Bafin verstärkt Prüfungen bei Lebensversicherern
Fokus auf Stornoquoten, Kundennutzen und Bürokratieabbau im Versicherungssektor

Die Bundesanstalt für Finanzdienstleistungsaufsicht (Bafin) intensiviert ihre Bemühungen, den Kundennutzen in der Lebensversicherungsbranche zu verbessern. Im Jahr 2025 sollen vier weitere Lebensversicherungsunternehmen überprüft werden. Zwei davon stehen aufgrund überdurchschnittlich hoher Stornoquoten im Fokus. Dies geht aus einer Kleinen Anfrage der FDP-Bundestagsfraktion hervor. Die Anfrage wurde von der Berichterstatterin Anja Schulz initiiert und basiert auf Aussagen von Julia Wiens, Exekutivdirektorin der Bafin, die bei der Jahreskonferenz der Versicherungsaufsicht im November 2024 entsprechende Pläne ankündigte.
Bereits seit 2023 überprüft die Bafin gezielt Anbieter mit aus ihrer Sicht fragwürdigem Kundennutzen. Dabei wurden bisher 13 Gesellschaften unter die Lupe genommen. Die Exekutivdirektorin erklärte, dass neben der Stabilität der Versicherer der Kundennutzen eine zentrale Rolle spiele. Zur Unterstützung dieser Zielsetzung veröffentlichte die Bafin im Mai 2023 ein Merkblatt, das wohlverhaltensaufsichtliche Aspekte bei kapitalbildenden Lebensversicherungen hervorhebt.

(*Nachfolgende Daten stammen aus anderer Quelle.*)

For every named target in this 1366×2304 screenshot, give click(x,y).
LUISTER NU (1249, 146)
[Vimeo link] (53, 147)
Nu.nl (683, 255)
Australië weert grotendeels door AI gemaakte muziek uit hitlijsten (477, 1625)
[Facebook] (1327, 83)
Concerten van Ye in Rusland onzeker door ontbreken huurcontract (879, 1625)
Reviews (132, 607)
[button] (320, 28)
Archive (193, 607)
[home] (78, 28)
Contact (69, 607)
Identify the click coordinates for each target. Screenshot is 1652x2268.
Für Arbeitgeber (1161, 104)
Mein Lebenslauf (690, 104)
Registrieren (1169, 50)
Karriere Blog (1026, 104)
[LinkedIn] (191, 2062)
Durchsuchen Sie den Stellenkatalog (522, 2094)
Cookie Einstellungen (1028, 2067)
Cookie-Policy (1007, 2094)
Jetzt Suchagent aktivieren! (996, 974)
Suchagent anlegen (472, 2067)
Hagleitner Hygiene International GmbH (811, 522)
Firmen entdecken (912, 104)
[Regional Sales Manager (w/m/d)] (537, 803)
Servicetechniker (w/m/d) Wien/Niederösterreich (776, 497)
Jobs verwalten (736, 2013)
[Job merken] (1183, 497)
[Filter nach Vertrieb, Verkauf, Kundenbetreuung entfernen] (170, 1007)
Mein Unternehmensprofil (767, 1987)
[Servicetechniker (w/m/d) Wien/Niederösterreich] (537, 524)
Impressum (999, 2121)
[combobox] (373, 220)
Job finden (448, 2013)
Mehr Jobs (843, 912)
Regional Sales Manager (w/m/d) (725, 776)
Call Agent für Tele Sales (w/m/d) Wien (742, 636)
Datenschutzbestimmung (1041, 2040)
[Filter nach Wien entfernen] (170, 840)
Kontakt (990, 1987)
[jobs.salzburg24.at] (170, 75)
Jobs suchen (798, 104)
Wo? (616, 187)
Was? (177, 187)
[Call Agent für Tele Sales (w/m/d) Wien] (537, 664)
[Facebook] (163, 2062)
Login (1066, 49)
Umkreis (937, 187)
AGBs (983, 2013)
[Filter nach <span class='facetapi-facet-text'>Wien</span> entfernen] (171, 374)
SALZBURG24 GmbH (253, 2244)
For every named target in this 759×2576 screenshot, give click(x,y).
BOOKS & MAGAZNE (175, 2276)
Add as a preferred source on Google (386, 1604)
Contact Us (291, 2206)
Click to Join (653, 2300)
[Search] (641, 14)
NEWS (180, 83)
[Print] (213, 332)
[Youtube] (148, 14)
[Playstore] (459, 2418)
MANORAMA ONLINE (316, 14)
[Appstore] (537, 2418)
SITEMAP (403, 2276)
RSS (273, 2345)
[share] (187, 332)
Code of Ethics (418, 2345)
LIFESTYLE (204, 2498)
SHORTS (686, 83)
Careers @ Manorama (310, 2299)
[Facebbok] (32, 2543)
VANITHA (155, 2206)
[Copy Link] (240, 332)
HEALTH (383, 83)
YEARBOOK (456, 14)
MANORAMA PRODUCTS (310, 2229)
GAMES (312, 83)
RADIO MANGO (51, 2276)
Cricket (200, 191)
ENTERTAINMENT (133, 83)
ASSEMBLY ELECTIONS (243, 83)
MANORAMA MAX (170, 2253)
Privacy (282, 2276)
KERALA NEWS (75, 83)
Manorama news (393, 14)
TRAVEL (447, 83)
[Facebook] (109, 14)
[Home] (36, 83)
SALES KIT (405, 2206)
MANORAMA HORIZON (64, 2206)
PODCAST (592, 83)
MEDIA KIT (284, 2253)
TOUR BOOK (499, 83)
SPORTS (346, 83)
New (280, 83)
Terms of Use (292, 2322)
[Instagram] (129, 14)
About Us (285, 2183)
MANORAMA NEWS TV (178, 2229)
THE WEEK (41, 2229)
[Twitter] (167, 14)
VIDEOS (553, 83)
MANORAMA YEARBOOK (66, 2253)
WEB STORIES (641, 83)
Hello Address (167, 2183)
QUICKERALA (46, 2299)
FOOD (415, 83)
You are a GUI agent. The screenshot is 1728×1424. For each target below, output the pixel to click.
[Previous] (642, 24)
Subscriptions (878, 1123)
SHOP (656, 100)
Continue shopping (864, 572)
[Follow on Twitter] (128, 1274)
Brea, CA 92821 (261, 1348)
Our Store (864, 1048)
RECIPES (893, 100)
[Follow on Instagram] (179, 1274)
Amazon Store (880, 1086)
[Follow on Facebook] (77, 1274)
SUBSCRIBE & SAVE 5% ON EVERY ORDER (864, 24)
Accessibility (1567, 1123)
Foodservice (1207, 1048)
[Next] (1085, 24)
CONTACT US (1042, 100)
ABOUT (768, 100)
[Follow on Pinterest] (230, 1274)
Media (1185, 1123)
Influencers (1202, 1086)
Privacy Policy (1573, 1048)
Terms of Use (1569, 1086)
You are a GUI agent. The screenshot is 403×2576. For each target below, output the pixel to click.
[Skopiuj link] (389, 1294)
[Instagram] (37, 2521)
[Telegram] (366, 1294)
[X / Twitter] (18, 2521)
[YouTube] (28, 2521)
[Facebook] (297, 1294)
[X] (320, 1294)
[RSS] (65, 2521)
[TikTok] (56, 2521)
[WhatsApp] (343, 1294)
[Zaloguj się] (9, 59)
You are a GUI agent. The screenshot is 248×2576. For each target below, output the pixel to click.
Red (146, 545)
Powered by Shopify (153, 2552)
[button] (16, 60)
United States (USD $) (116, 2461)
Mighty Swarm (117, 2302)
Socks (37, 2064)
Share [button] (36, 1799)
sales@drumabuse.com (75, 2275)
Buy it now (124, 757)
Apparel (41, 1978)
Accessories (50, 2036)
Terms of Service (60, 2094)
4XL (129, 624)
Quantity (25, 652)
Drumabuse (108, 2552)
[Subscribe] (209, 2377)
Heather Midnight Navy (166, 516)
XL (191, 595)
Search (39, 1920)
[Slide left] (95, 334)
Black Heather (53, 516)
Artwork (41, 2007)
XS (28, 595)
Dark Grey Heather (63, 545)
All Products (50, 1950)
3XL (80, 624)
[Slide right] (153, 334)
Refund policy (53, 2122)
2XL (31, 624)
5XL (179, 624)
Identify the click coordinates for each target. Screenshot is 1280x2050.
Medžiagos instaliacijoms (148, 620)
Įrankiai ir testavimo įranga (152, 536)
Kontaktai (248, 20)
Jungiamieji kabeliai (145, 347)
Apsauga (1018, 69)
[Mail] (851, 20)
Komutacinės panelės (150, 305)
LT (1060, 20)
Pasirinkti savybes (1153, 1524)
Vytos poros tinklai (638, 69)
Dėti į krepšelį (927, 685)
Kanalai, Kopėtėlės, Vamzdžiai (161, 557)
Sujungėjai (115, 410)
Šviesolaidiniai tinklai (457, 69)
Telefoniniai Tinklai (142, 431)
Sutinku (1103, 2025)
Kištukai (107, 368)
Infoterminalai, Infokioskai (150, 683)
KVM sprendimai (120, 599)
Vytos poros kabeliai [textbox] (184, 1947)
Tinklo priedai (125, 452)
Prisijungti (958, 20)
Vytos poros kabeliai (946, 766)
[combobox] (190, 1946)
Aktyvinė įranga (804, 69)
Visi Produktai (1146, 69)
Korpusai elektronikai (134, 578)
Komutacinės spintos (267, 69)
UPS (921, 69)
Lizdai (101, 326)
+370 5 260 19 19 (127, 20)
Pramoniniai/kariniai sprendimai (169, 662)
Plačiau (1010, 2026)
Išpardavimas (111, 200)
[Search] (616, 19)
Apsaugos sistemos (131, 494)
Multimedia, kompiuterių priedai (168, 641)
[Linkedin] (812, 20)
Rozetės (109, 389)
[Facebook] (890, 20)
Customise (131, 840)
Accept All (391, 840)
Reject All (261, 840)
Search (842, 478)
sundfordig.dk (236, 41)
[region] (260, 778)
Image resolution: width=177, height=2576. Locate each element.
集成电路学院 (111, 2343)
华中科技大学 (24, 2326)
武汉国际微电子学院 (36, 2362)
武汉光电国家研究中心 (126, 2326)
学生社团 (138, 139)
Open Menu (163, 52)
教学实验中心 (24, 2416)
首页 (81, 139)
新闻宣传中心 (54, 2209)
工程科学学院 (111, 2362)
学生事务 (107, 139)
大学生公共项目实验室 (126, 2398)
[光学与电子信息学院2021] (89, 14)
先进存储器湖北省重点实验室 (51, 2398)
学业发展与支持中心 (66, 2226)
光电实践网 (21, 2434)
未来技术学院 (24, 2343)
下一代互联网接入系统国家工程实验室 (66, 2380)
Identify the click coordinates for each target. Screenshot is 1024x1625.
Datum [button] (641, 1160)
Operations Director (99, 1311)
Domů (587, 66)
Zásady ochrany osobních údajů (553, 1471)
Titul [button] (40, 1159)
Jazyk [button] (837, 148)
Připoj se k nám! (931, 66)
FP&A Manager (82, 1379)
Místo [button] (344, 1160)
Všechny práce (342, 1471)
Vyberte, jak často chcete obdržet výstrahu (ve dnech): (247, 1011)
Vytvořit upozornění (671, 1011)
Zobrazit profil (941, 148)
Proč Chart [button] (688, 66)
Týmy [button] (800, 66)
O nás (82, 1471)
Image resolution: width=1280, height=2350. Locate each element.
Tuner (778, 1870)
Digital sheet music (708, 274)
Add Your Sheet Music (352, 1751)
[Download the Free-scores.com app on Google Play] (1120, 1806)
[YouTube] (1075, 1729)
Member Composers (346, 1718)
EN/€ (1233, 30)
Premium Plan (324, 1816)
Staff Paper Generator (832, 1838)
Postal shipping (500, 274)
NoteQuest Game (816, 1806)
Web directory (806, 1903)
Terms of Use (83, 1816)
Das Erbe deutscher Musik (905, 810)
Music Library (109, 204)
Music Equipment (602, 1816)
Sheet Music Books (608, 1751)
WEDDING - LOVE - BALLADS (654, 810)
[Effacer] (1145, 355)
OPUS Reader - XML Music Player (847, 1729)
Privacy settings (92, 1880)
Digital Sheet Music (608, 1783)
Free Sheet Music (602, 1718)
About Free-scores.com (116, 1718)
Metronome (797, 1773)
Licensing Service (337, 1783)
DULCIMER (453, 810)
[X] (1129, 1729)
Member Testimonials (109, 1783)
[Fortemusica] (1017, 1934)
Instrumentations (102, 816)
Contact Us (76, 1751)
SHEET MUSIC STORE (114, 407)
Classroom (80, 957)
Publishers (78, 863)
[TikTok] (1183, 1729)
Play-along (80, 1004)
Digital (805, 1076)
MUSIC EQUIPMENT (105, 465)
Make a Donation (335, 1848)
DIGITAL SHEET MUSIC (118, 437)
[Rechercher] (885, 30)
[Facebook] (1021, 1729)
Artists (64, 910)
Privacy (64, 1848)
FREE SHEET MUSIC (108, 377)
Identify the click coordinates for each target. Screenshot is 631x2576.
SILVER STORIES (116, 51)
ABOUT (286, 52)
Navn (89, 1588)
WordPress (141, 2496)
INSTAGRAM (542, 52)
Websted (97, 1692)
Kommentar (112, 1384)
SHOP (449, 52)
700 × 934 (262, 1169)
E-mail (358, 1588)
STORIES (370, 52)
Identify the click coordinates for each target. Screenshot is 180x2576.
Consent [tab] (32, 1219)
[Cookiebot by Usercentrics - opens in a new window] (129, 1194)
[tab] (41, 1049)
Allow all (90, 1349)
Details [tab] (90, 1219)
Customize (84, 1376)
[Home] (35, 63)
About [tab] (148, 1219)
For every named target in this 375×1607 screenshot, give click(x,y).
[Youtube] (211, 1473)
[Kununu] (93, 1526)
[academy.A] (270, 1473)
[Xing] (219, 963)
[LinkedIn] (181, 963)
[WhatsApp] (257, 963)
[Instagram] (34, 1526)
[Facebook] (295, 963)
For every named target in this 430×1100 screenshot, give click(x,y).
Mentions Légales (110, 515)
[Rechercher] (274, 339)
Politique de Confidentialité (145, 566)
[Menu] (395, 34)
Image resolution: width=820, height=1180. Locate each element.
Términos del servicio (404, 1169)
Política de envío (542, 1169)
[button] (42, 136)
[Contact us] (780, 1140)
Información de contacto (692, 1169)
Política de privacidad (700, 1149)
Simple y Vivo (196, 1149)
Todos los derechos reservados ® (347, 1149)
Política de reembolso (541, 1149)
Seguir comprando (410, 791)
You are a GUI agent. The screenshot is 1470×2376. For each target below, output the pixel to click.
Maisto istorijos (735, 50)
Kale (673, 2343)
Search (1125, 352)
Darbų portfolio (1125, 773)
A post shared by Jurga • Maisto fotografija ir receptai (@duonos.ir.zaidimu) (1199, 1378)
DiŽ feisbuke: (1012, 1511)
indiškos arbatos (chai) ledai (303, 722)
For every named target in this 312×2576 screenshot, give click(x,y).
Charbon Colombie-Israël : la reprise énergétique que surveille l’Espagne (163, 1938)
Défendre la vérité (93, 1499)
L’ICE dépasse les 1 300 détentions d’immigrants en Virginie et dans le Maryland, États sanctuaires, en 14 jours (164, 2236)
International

Die bisherigen Prüfungen der Bafin führten in einigen Fällen zu Kostensenkungen und Rückerstattungen. So erhöhte Generali Deutschland beispielsweise rückwirkend das Fondsvermögen bestimmter Lebensversicherungsverträge. Laut Bafin wurden auch Produkte mit unzureichendem Kundennutzen vom Markt genommen. Anja Schulz hob hervor, dass dies die Effektivität der Wohlverhaltensaufsicht verdeutliche, wenngleich die Zahl der eingestellten Produkte im Verhältnis zum Gesamtangebot gering sei.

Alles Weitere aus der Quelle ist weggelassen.